Summary of tumor BRCA1/2 mutations and loss of heterozygosity (evaluable ITT population).
| Tumor BRCA1/2 mutations and LOH | Cohort 1 n (%) |
Cohort 2 n (%) |
Total N (%) |
|---|---|---|---|
| No. of evaluable patientsa | 32 | 28 | 60 |
| Only BRCA1 mutation(s)b | 18 (56.3) | 12 (42.9) | 30 (50.0) |
| Only BRCA2 mutation(s)c | 12 (37.5) | 16 (57.1) | 28 (46.7) |
| Both BRCA1 and BRCA2 mutation(s) | 0 (0.0) | 0 (0.0) | 0 (0.0) |
| Neither BRCA1 nor BRCA2 mutation(s)d | 2 (6.3) | 0 (0.0) | 2 (3.3) |
| No. evaluable for BRCA zygositye | 23 | 24 | 47 |
| ≥1 BRCA1 or BRCA2 mutation with LOH | 21 (91.3) | 19 (79.2) | 40 (85.1) |
| ≥1 BRCA1 mutation with LOH | 12 (52.2) | 10 (41.7) | 22 (46.8) |
| ≥1 BRCA2 mutation with LOH | 9 (39.1) | 9 (37.5) | 18 (38.3) |
| No BRCA1 or BRCA2 mutations with LOH | 2 (8.7) | 5 (20.8) | 7 (14.9) |
Cohort 1 comprised patients with response to prior platinum and no progression within 8 weeks and Cohort 2 comprised patients who received ≥3 platinum-free cytotoxic regimens. Evaluable ITT population includes all the patients with tumor samples suitable for genomic evaluation and analyzed using FoundationOne® CDx assay. One patient exhibited no known/likely pathogenic BRCA mutation but did exhibit a pathogenic BRCA1 CNA per FoundationOne® CDx. However, based on further examination of primary tumor sequencing data by Foundation Medicine, this CNA was deemed to align with a germline BRCA1 del exons 13–15 mutation in the same patient, hence this subject was included in the BRCAmut tally for this table19.

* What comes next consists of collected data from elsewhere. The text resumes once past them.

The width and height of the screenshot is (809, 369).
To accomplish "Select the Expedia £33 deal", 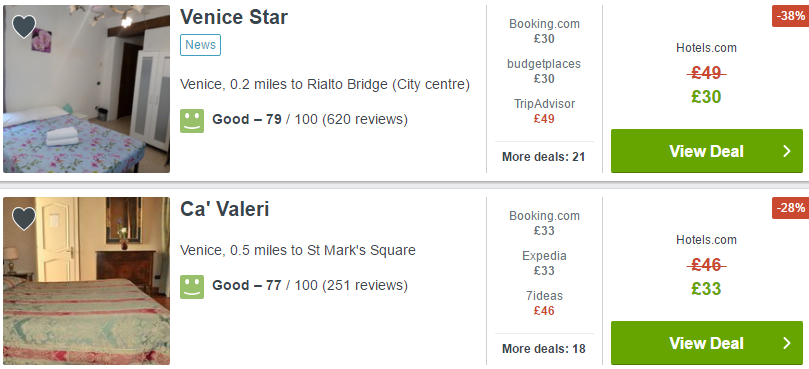I will pos(544,263).
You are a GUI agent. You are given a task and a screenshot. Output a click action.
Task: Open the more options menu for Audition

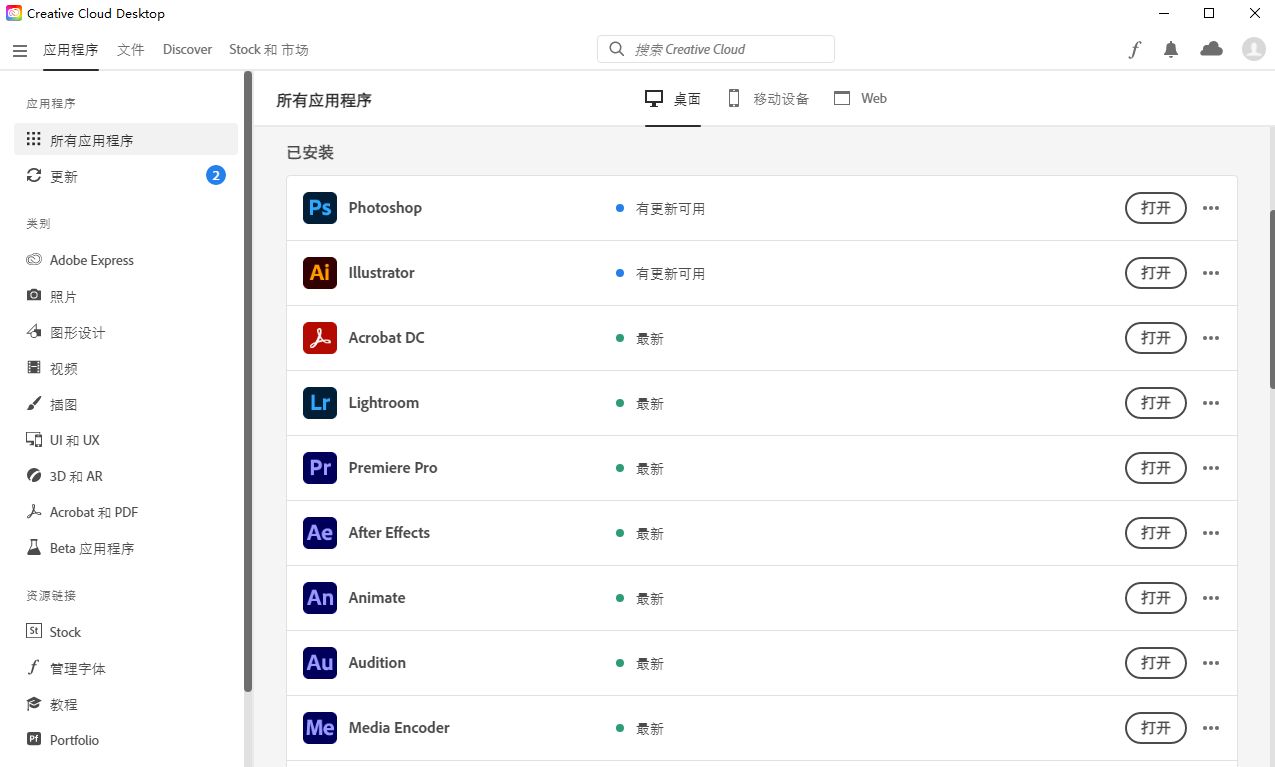point(1211,662)
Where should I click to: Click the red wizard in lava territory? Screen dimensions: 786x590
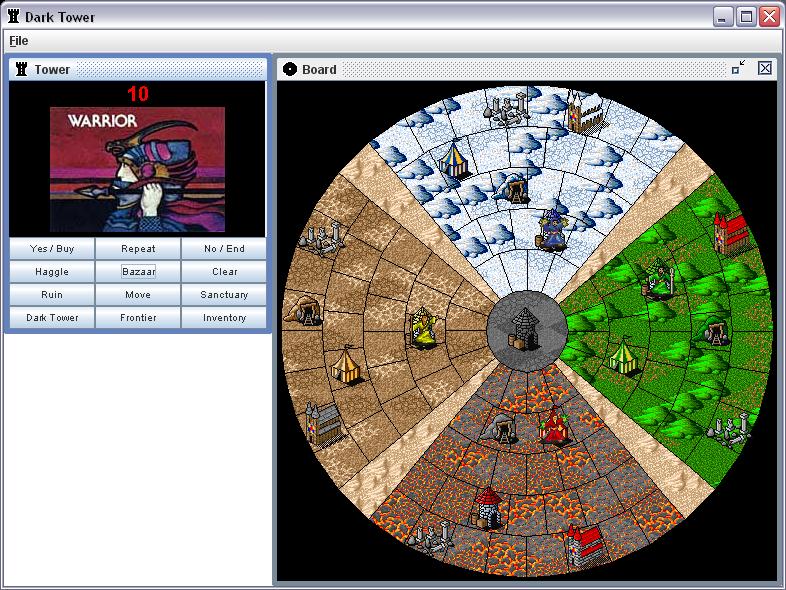pos(552,426)
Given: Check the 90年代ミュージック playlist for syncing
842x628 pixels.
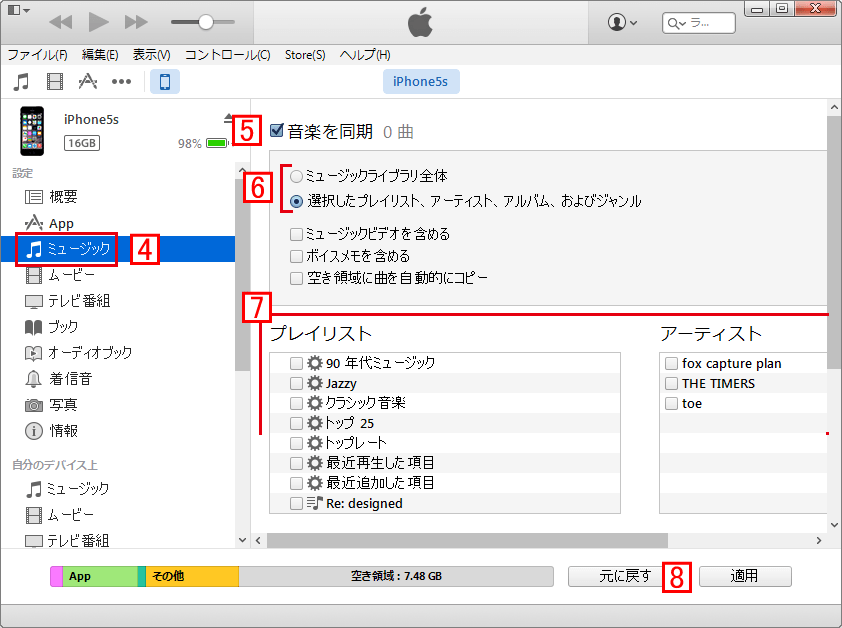Looking at the screenshot, I should [296, 363].
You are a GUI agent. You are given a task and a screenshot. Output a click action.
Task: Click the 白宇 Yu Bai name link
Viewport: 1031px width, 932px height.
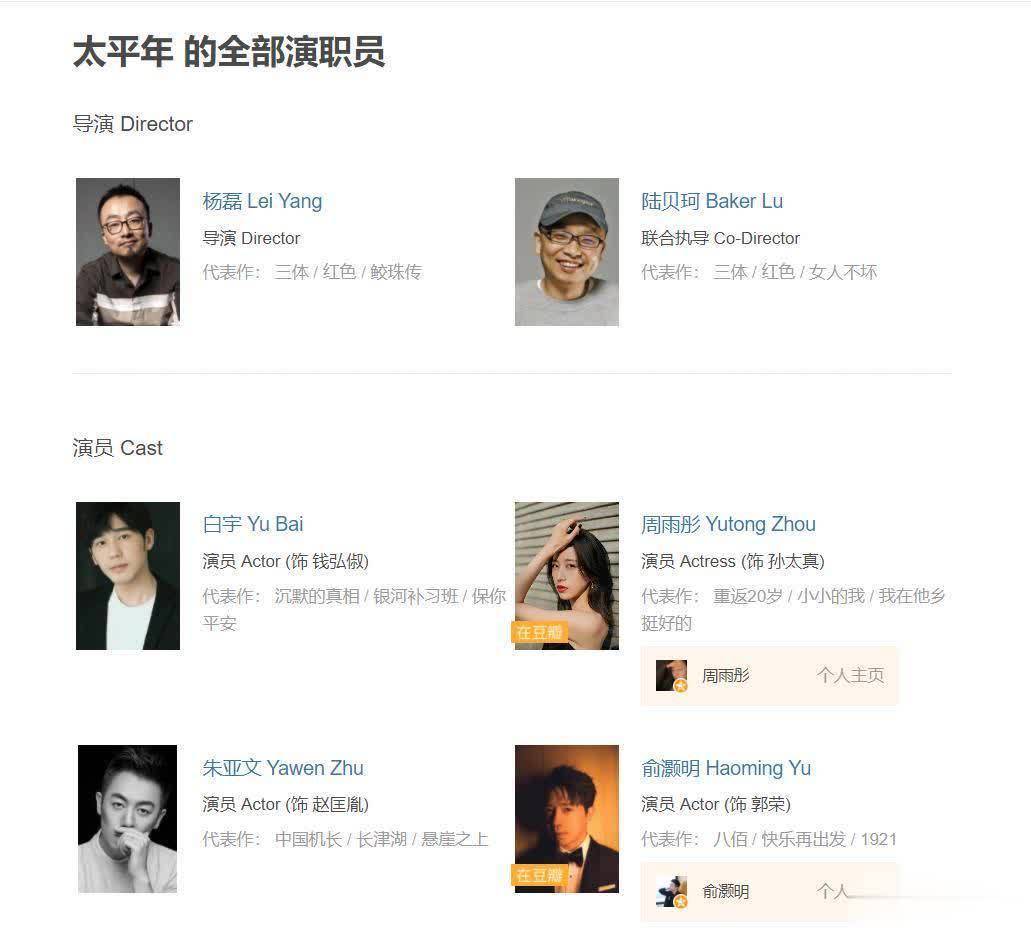[x=252, y=524]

BRCA1/2 breast cancer susceptibility gene 1 or 2, CNA copy number alteration, gBRCA1/2mut germline BRCA1/2 mutation, ITT intent-to-treat, LOH loss of heterozygosity, tBRCA1/2mut tumor BRCA1/2 mutation.

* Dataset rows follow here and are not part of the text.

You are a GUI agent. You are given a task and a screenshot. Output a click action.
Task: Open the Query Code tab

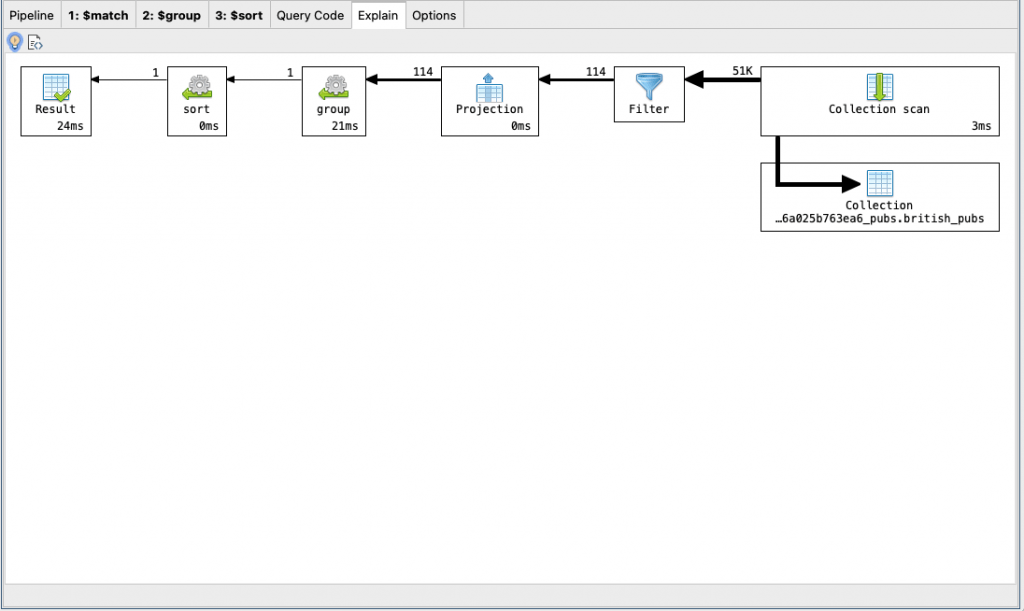[x=310, y=15]
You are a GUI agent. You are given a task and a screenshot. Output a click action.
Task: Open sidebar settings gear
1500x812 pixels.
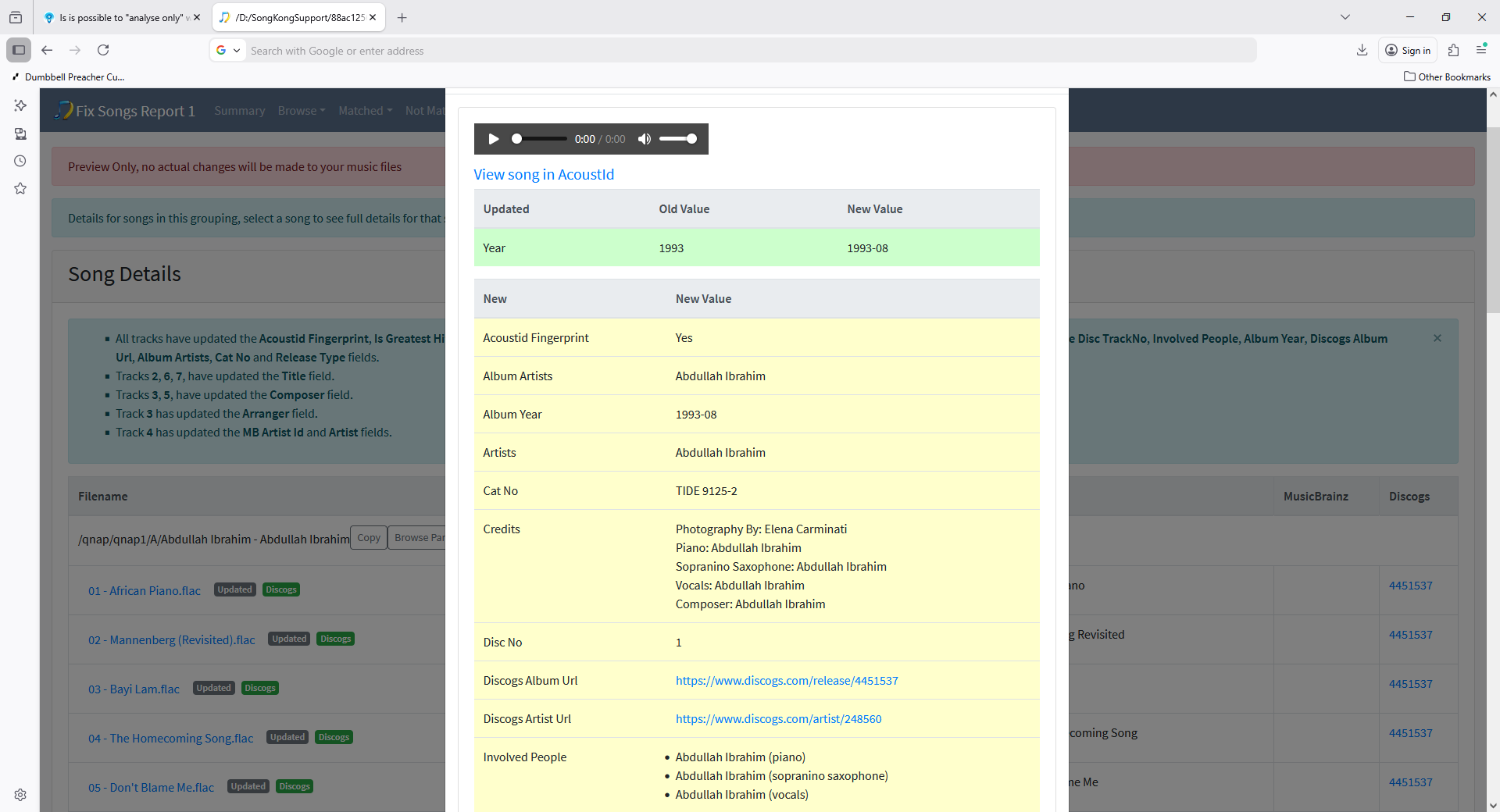tap(20, 794)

aThe percentages are calculated by using the number of evaluable patients in each cohort or the combined total number as the denominator.

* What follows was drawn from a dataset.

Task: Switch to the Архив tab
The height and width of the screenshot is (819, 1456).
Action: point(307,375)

bMedian (min, max) number of distinct BRCA1 mutations per patient in the only BRCA1 mutation category = 1(1,2).
cMedian (min, max) number of distinct BRCA2 mutations per patient in the only BRCA2 mutation category = 1(1,2).
dTwo patients without a tBRCA1/2mut had BRCA2 variants of unknown pathogenic significance distinct from their gBRCA2mut: First patient: gBRCA2mut = 9345 G > C (P3039P) with tBRCA2variant = 5070 A > C (K1690N); Second patient: gBRCA2mut = duplicate exons 15–18 with tBRCA2variant = 7052 C > T (A2351V).
eThe percentages are calculated by using the number of evaluable patients in each cohort as the denominator. LOH is predicted by somatic-germline-zygosity analysis (Foundation Medicine, Inc.). LOH can refer to either copy-neutral LOH status (i.e., homozygous, both alleles carry the same variant in the tumor) or to hemizygous status (i.e., loss of one allele in the tumor). There were no patients who exhibited mutations in both BRCA1 and BRCA2.